A Initial Conditions Pool (ICPool) inherits from BaseICPool and manages a queue of InitialConditions.

An InitialCondition is a tuple of BaseComponents combined with a unique, informative label stored as a string and is used to initialise a BaseMixture object.

The ICPool attempts to keep its queue populated with reasonable InitialConditions. It does this by generating a new generation of InitialConditions each time the queue becomes empty. Precisely how the new generation is generated depends on the specific implementation.

The ICPool expects the result of a fit to a given InitialCondition to be registered back to it with register_result() along with the fit’s score. The ICPool can then use the scores to determine the best fit, and use that to generate the next generation.

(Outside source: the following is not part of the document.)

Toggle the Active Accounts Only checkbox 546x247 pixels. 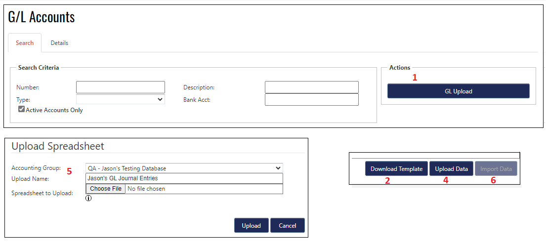click(22, 110)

See the source code for Driver for a full example of how to utilise an ICPool.

Implemented ICPools#

SimpleICPool#

A simple implementation SimpleICPool identifies the best mixture with \(k\) components and uses this to generate a set of \(k+1\)-component initial conditions. This is the algorithm used in Chronostar Paper I.

The set of \(k+1\)-component initial conditions is formed thusly: for each component (named the target component) in the best fitting \(k\)-component mixture, make a new initial condition. This new initial condition has an identical set of components as the \(k\)-component mixture, except the target component. The target component is split() into two similar, overlapping components that when combined more or less describe the target component.

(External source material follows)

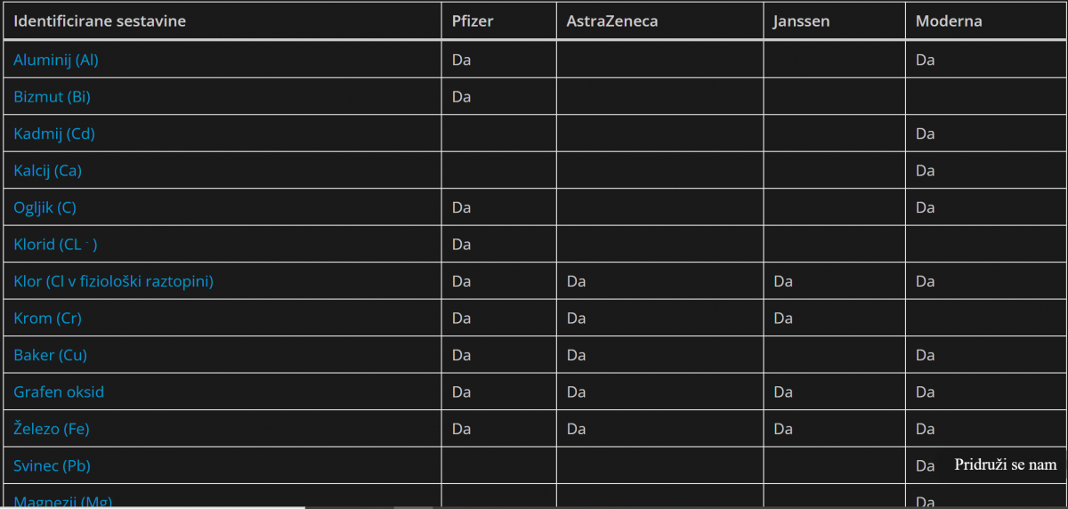Follow the Kalcij (Ca) link

click(47, 170)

This is a safe approach that guarantees the discovery of the best Mixture for a given number of components. However, it involves a lot of repeated computation, since in order to go from \(k\) components to \(k+1\) compoents, \(k\) fits must be performed. One can see that this results in multiple splitting of the majority of the components. Indeed this algorithm scales quadratically with the number of components.

GreedyCycleICP#

A more efficient approach is the GreedyCycleICP. It is named the GreedyCycleICP because each time it finds a component that improves the fit’s score, this ICPool immediately incorporates it into its best fit.

This approach is more efficient, because fewer fits are needed before a new component is found. This approach can miss the best solution, however, by prematurely accepting a component in one region of the dataspace, when a different region would have benefitted more, i.e. the solution gets stuck in a local minimum/maximum.